The hollow interior filled up pretty quickly, but the flunkies kept pushing in more and more competitors. Even after we were all packed uncomfortably close together, still the competitors kept arriving. Forced through the doorways by firm, implacable flunkies. Until finally we were all packed so closely together, we could hardly move. No room left for modesty when we were all back to back, belly to belly, face to face. The heat inside the Tower, generated by so many bodies in such a confined space, quickly became intolerable. And then got worse. We were all of us sweating like fury, but the perspiration running down our bodies was the only lubrication we had, to allow us to move. And it didn’t take me long to realise that not everyone else in the Tower was entirely human.

Fur brushed up against bare skin, as werewolves and werebears and other furred halflings insisted on their presence. Unnaturally pale people with sharp teeth and crimson eyes—vampires, hiding their true walking corpse status behind flickering glamours. And from the smell of it, several ghouls, too. And on top of that, several only vaguely human shapes that might have been aliens or demons, or anything in between. Some had scales, some had bony carapaces, or vicious bone spurs protruding from their elbows, and some had too many arms. It would appear that invitations to Casino Infernale went really far and wide. I couldn’t help feeling at something of a disadvantage, in being only human. Except, that I had one very special ace, not at all up my sleeve.
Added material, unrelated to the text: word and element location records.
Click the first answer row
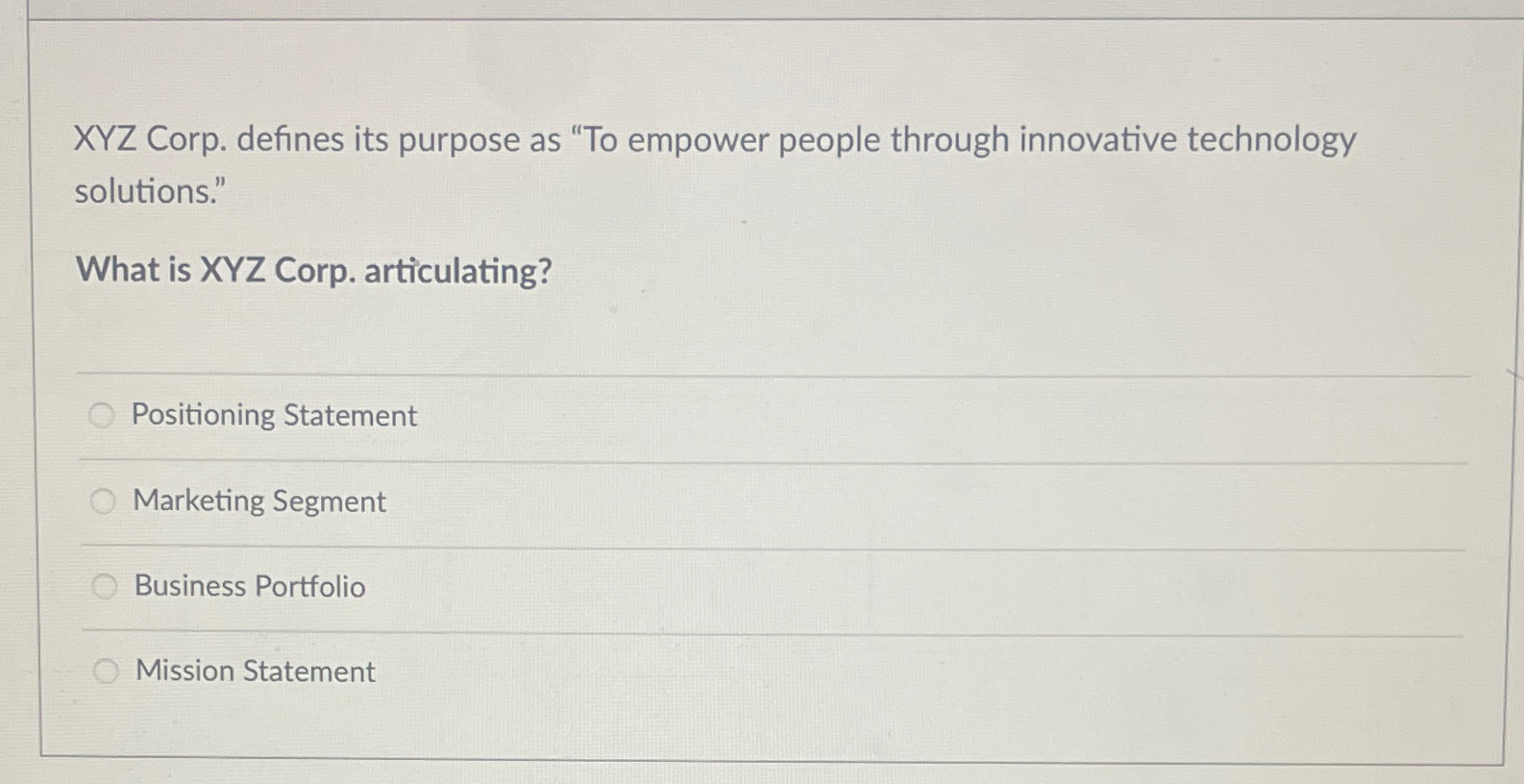This screenshot has height=784, width=1524. 673,416
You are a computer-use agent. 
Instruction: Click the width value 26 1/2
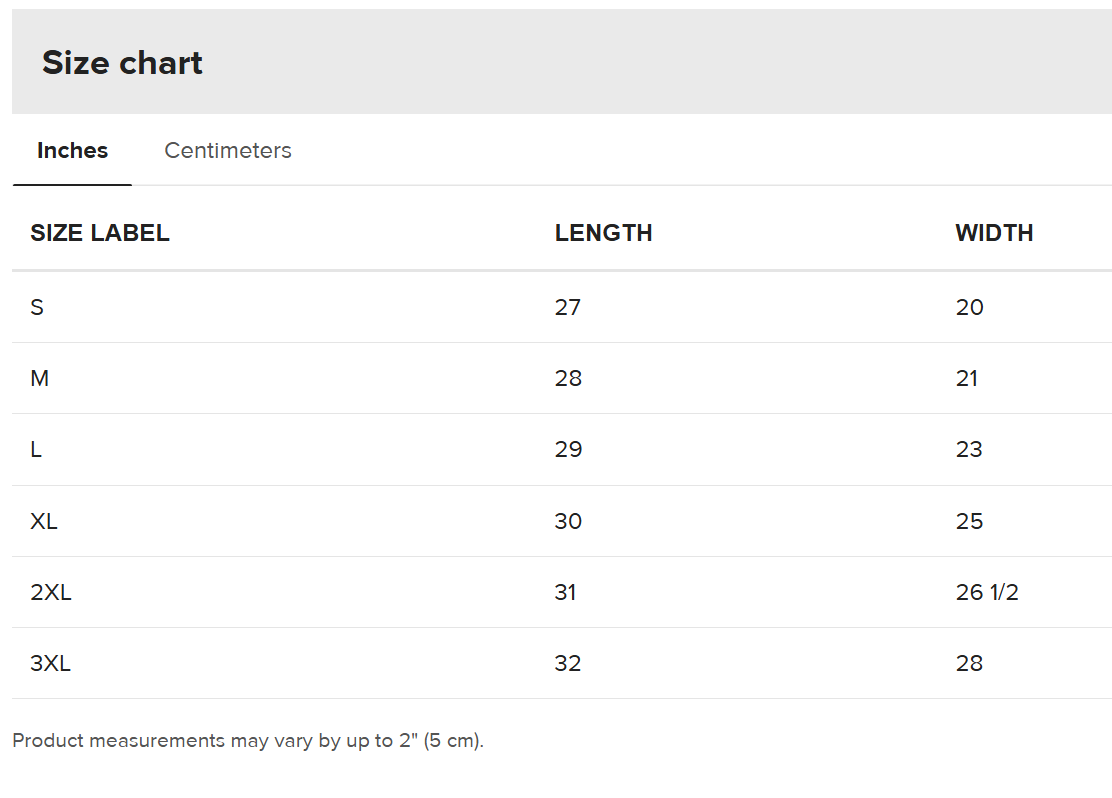(987, 592)
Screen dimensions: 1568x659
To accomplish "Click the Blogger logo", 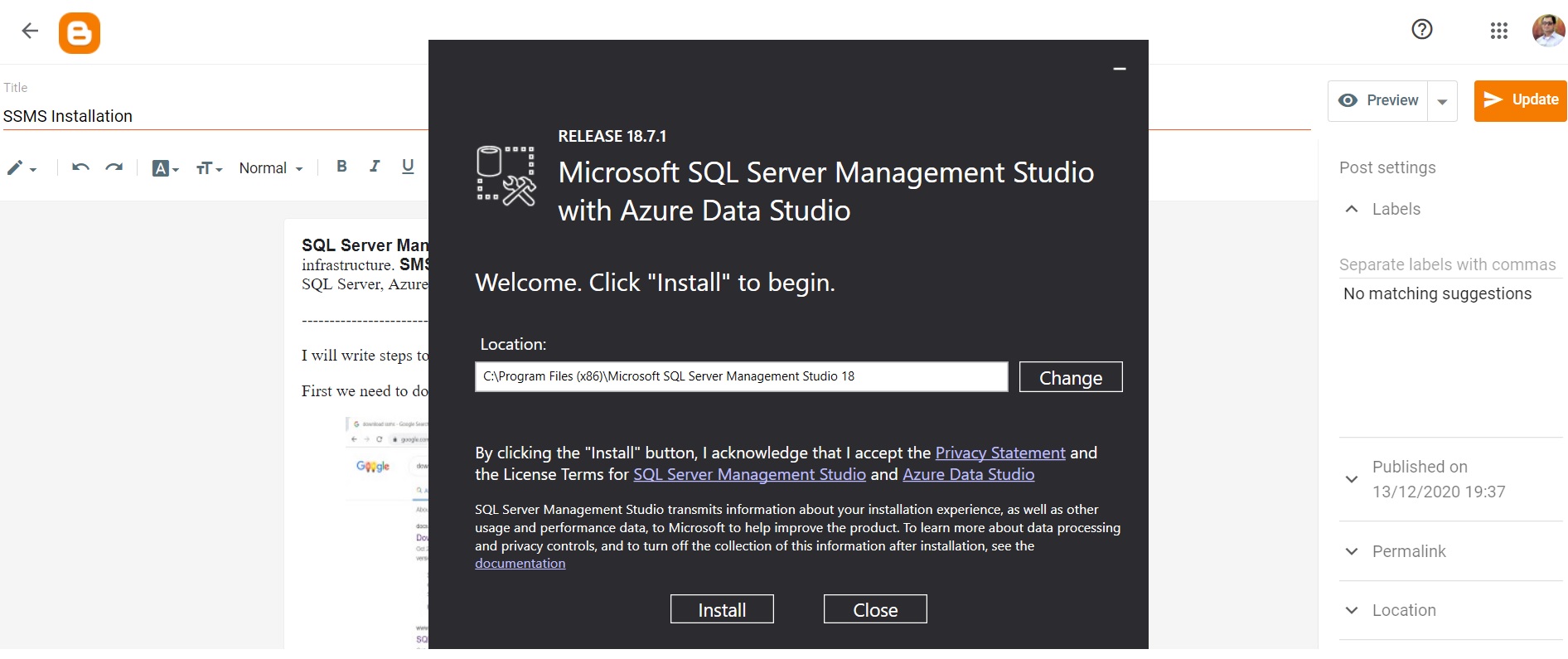I will pyautogui.click(x=80, y=33).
We finally reached a point where the generic flunkies couldn’t force another body through the doorways and that was when the flunky appeared on the top step high above us, holding out the sacred staff. He called out once, to get our attention, and then just dropped the staff.

It seemed to float almost tantalisingly on the air above us, turning end over end as it fell. A hundred hands thrust up, eager to grab it, mine among them. The staff fell and fell, and finally one hand grabbed it out of the air. I turned towards it and someone kicked my feet right out from under me. I fell, slipping through the greased bodies around me, and hit the floor hard. And straight away everyone else trampled all over me, as the crowd surged back and forth in pursuit of the sacred staff. All kinds of feet slammed into me from every direction, knocking the breath right out of me. It didn’t take me long to realise that if I stayed down, I would be trampled to death.

So, I delivered short vicious punches, and back-elbows, in every direction; cracking bones and breaking ankles, until enough people crashed to the floor to allow me enough space to fight my way back onto my feet again. Bruised, and bloodied, but intact. Some more applied viciousness opened up a little more space around me, but there were any number of punches and back-elbows coming my way too, as we all surged this way and that, a hundred and more naked bodies fighting it out for one wooden staff.

Please don’t let me get a hard-on, I thought. People are watching. It would be so hard to explain, afterwards.

I could hear the crowd outside, enjoying the fighting. Watching it all on the floating viewscreens, laughing and cheering and applauding. They cheered especially loudly when they saw someone die. I couldn’t see the bodies on the floor, but I could feel them when my feet slammed into something hard and unyielding.